Alison Broinowski writes:
Sam and Rodger would remember when we happily traded for years with a China whose existence we did not recognise. Unless we had a trade embargo in place against the UAE, the obnoxiousness of their regime gives Australia no right nor reason selectively to refuse to sell uranium to them. The fact that what we are selling is uranium makes this a different matter only in that we impose safeguards on those sales, which the UAE meets while India doesn't. I hope we are not proposing to defy WTO rules and treat trade with the UAE as if it were a gesture of approval of its government, and then defy the IAEA and sell uranium to India because it is a democracy.
I am more disturbed by the other undercurrent on this issue, implying that Australia sets a moral standard that the UAE fails to meet. Looking at Australia from the Middle East, what Rodger calls 'the odd human rights abuse' might come to mind: Australia has been criticised by the UN Human Rights Council and Amnesty International for our treatment of Indigenous people (to whom we have suspended the application of our international human rights obligations for several years) and of refugees whom we detain without charge for long periods.
The Emirates don't tolerate free speech, and detain people without charge, Rodger observes: but the sedition law in Australia can now be applied with a stringency that clearly inhibits personal liberty and free speech, and freedom of artistic expression has not exactly flourished in recent years either. As for autocratic rulers not listening to the voice of the people, what about the Iraq war, which Australians opposed in large numbers, and on which Australia still awaits a public inquiry?
Rodger is concerned about the closure of foreign-funded NGOs promoting democracy in the Emirates: he might recall, following Gary Johns' recommendations, the withdrawal for political reasons of federal support from a number of environmental and social NGOs in Australia. Why, anyway, should Australia fight for American and German NGOs? What, I wonder, would Australia's response be to Emirates-funded NGOs promoting their ideals here?
Australia is not exactly leading the race for a seat on the Security Council this year. If Foreign Minister Carr were to go to Abu Dhabi and take up Rodger's objections, he might lose the UAE's vote and gain nothing. He might also be told some of the above, and have to hear some other home truths as well, including how to run a successful airline.
──────────
» **Required action A**: Shorten the paragraph of the passage on uranium sales to the UAE that begins "Rodger is concerned about the closure," keeping its main facts.
» **Required action B**: In one to three sentences, explain why, according to the passage on uranium sales to the UAE, selling uranium is a different matter from other trade.
The items below this point were taken from a different source than the passage on uranium sales to the UAE.
──────────
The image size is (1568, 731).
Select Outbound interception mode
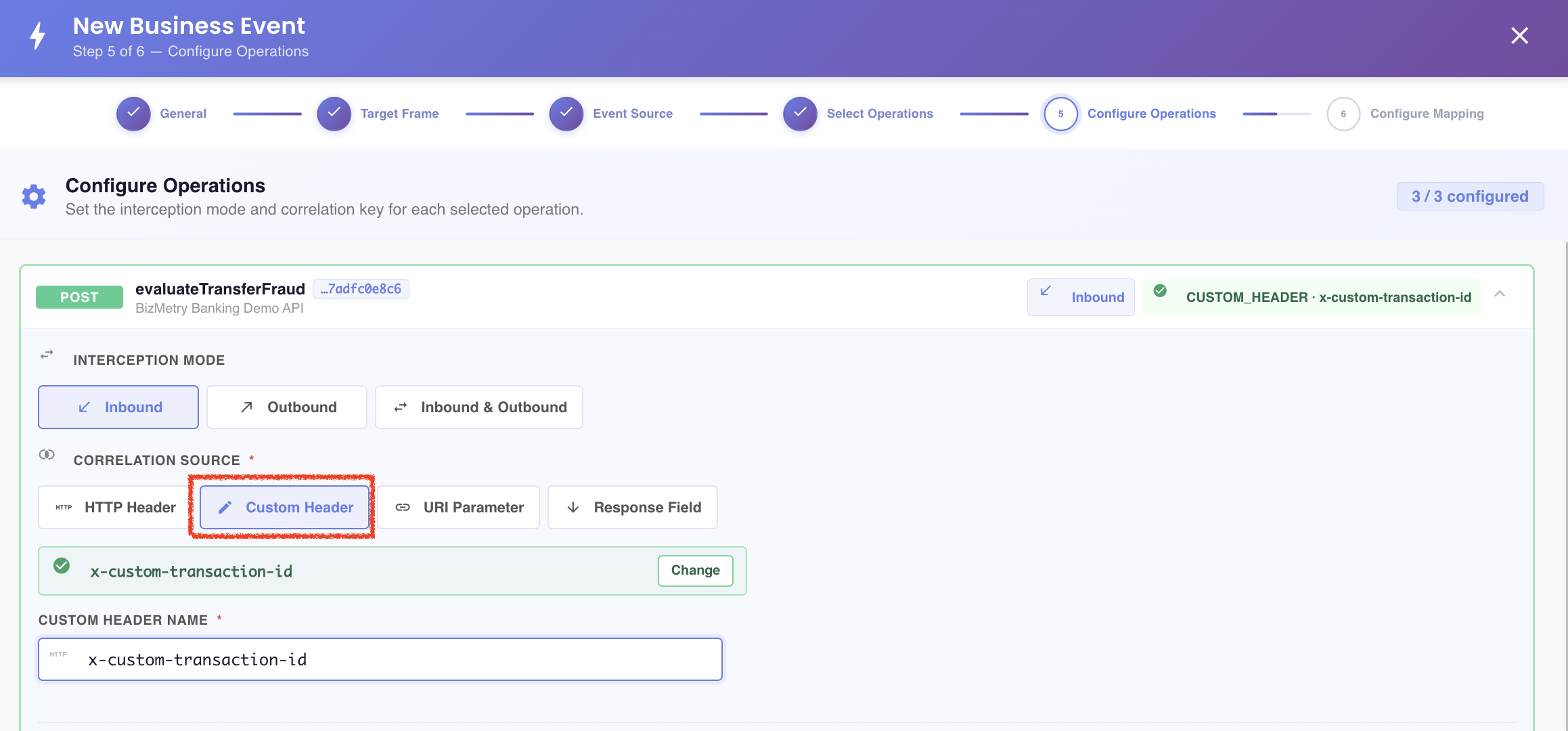287,407
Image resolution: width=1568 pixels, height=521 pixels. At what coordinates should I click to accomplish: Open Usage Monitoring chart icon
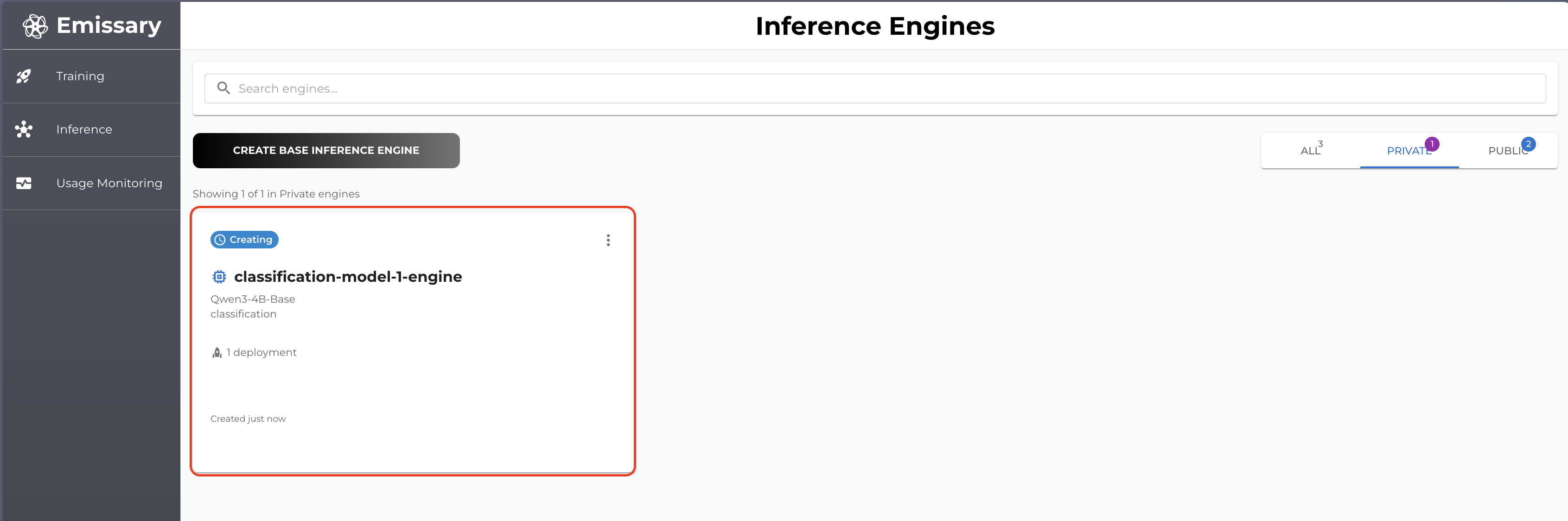coord(25,183)
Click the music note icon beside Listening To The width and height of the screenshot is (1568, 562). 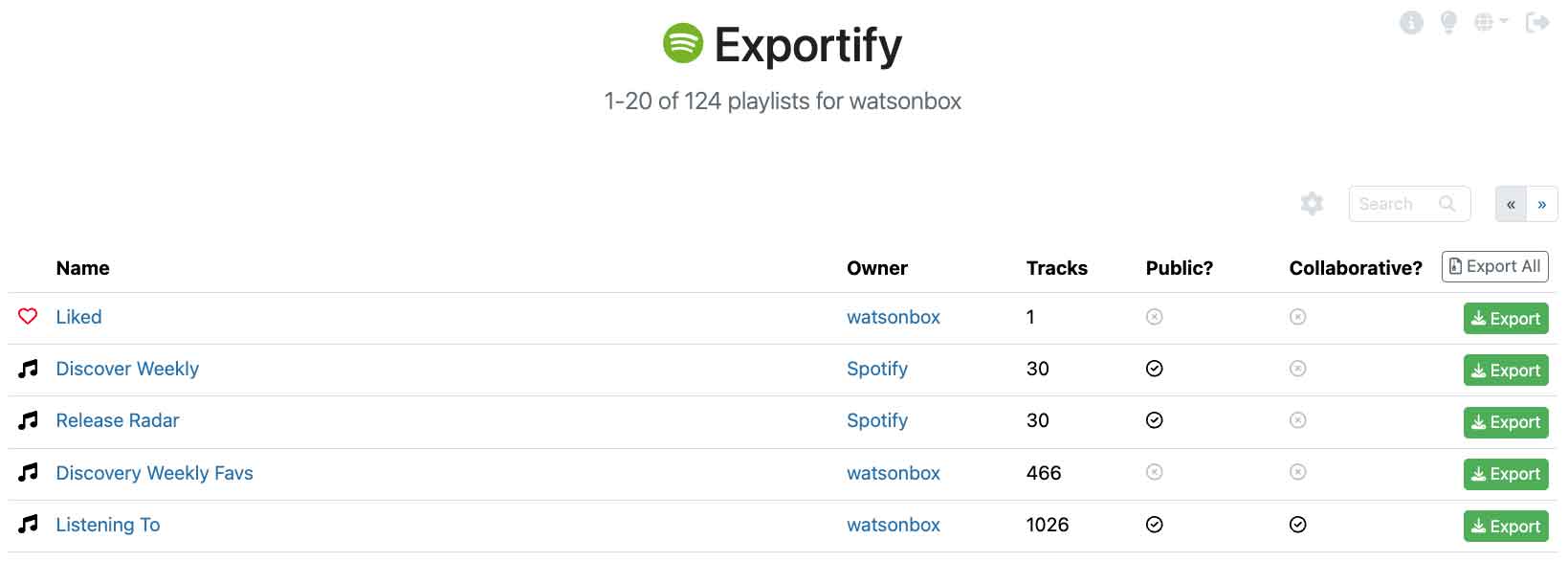[28, 524]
──────────
» **Expected answer A**: Rodger worries that foreign-funded NGOs promoting democracy in the Emirates have been closed. But Australia itself, following Gary Johns' recommendations, withdrew federal support from several environmental and social NGOs for political reasons. The writer asks why Australia should fight for American and German NGOs, and how it would respond to Emirates-funded NGOs promoting their ideals in Australia.

» **Expected answer B**: It differs only because Australia imposes safeguards on uranium sales. The UAE meets those safeguards, while India does not.